After Pradhan et al. (2018), many studies proposed methodologies to use a CNN or a more sophisticated deep learning model to analyze satellite imagery and estimate TC intensity19,20,21,22,23,24,25,26,27,28. Recent trend is to input a combination of satellite images and other information into CNNs. Chen et al.21 proposed a CNN architecture to estimate TC intensity from infrared (IR1) brightness temperatures and passive microwave (PMW) rain rates. They concluded that their best model was competitive with existing methods such as the advanced Dvorak technique (ADT32) and Satellite Consensus (SATCON33). Lee et al.27 used a two-dimensional CNN (2D-CNN) and a three-dimensional CNN (3D-CNN) to analyze the relationship between multispectral geostationary satellite images and TC intensity. Their optimal model exhibited better performance (35%) than the existing model using the CNN-based approach with a single channel image. Their methods are very powerful and sophisticated, but they have not been able to answer the question of how much information about typhoon intensity can be maximally extracted from a single satellite image. Moreover, to obtain a sufficient number of training samples, most studies that directly use a CNN to estimate typhoon intensity perform data expansion by randomly rotating or adding Gaussian noise to the original satellite imagery. However, the resulting expanded dataset contains images that are unnatural as typhoons, and the CNN consequently acquires a completely different view from that of humans, making it difficult to interpret the CNN’s criteria for estimation.

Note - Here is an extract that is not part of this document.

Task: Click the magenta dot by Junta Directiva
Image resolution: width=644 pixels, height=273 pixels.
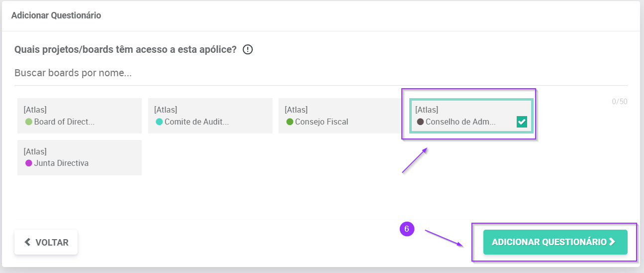Action: click(x=28, y=163)
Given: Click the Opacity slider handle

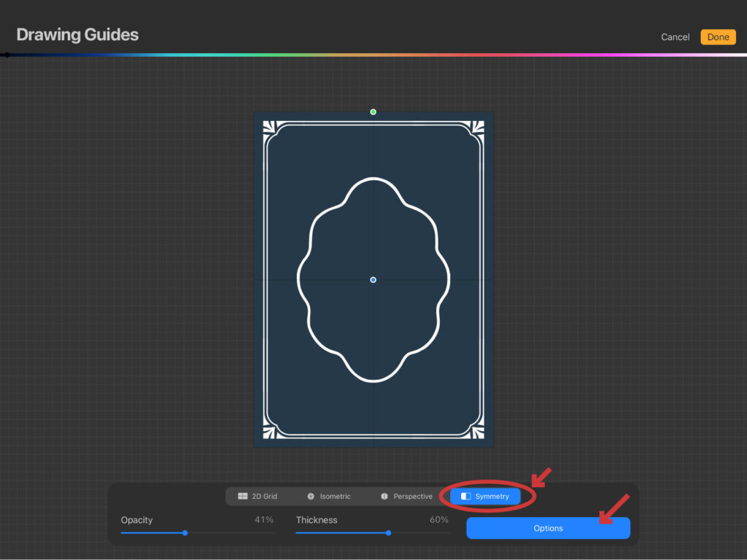Looking at the screenshot, I should (x=185, y=533).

In that case, how can we improve the performance of a classification model based on a single satellite image? Our first idea is to use a “deeper” CNN34,35,36,37. The architecture of Pradhan et al.18 is based on LeNet38, which is an extremely popular and simple CNN; however, CNNs with smaller convolution filters (or receptive fields), which consequently increase the network depth, may be better suited to extract more detailed cloud patterns of a typhoon from a satellite image. Our second idea is to use domain knowledge for image preprocessing. Through discussions with meteorological experts, we learned that when looking at a satellite image of a typhoon, they pay attention to whether the characteristics of a violent typhoon (the highest intensity level) appear in the image, such as clear visibility of the typhoon’s eye and a concentric cloud distribution around the eye. Therefore, we hypothesize that by applying fisheye distortion39 to a satellite image to enhance the typhoon’s eye, eyewall, and cloud distribution around the center, we might enable a CNN to “see” the typhoon image similarly to how domain experts see it, resulting in intensity class estimation with a higher accuracy.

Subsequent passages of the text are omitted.